Virginie quitta la chambre et, pendant que le médecin préparait les Tampleton à l’inéluctable, elle alla chercher Dandrige qui marchait de long en large sur la véranda.

« Allez la voir, Clarence… Ce sera son dernier bonheur. »

Lentement, Dandrige s’approcha du lit.

« M’entendez-vous, Corinne ? » dit-il en prenant la main sans vie qui reposait sur le drap.

Elle essaya de dire oui, mais aucun son ne suivit le mouvement à peine perceptible de ses lèvres sèches. Alors, lentement, elle ferma et ouvrit les yeux, pour faire comprendre qu’elle entendait.

« Si vous le voulez bien, Corinne, dit Dandrige, la gorge nouée par une émotion jamais ressentie, si vous le voulez bien, nous nous marierons dès que vous serez guérie… »

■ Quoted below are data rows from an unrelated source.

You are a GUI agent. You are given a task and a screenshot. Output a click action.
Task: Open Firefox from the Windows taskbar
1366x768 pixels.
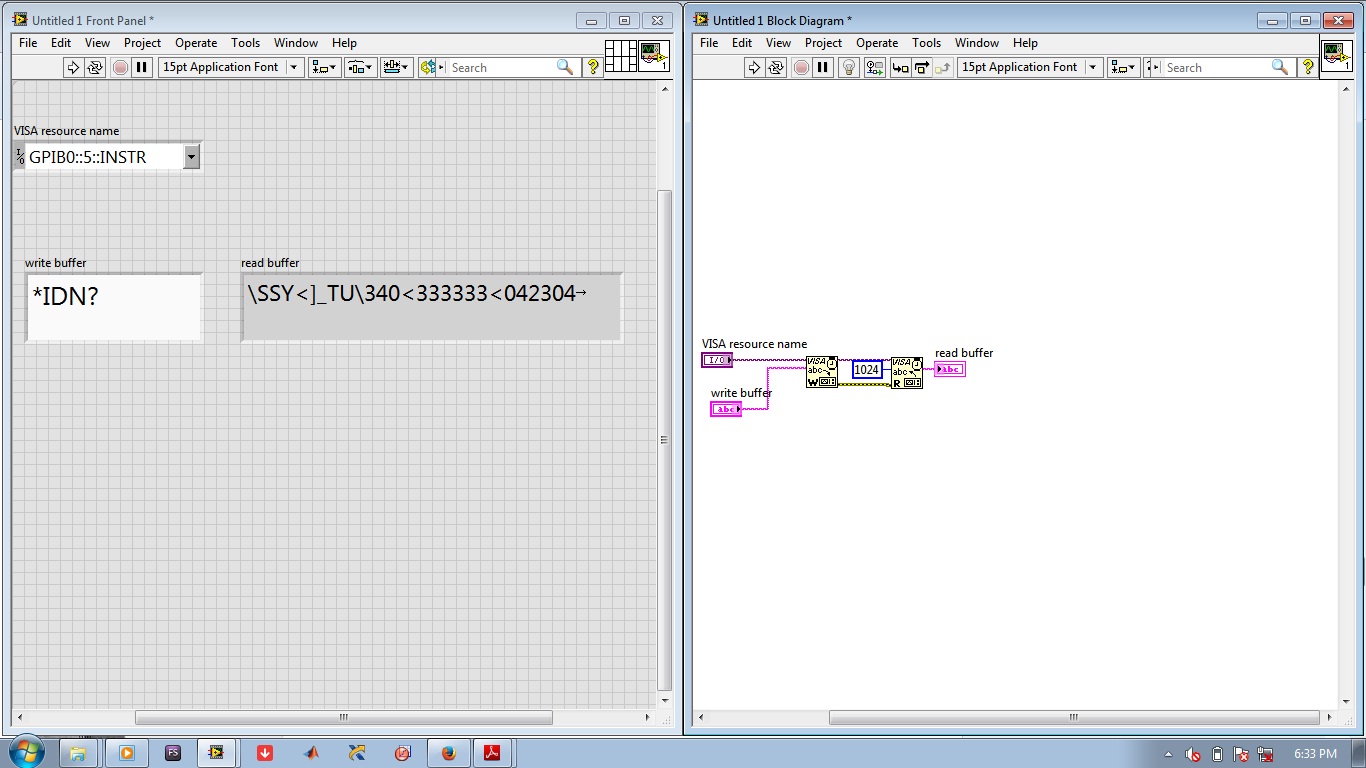click(x=447, y=753)
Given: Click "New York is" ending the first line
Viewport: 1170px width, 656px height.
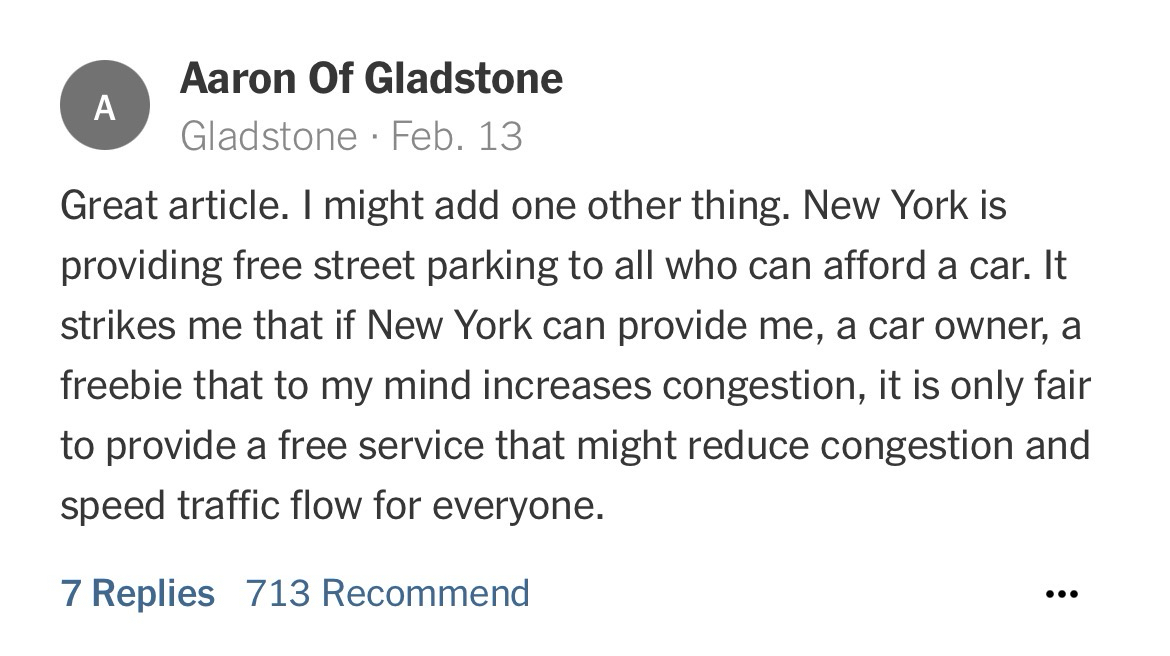Looking at the screenshot, I should point(905,206).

Cette phrase parut agir comme un stimulant exceptionnel. La jeune fille réussit à proférer un mot vague qui signifiait peut-être « merci », puis son regard devint interrogateur.

« Oui, Corinne, je vous aime, dit l’intendant, je vous aime depuis longtemps… Je veux votre bonheur ! »

À cet instant, les Tampleton firent irruption dans la chambre, Virginie retenant la mère de Corinne pour qu’elle ne se jette pas sur le lit de sa fille. Tous restèrent un moment à regarder le pauvre corps immobile. Seuls les yeux vivaient intensément. Ils allaient de Clarence aux Tampleton, comme si, par ce mouvement du regard, la jeune fille voulait inviter les uns et les autres à une conversation. Seul Clarence comprit.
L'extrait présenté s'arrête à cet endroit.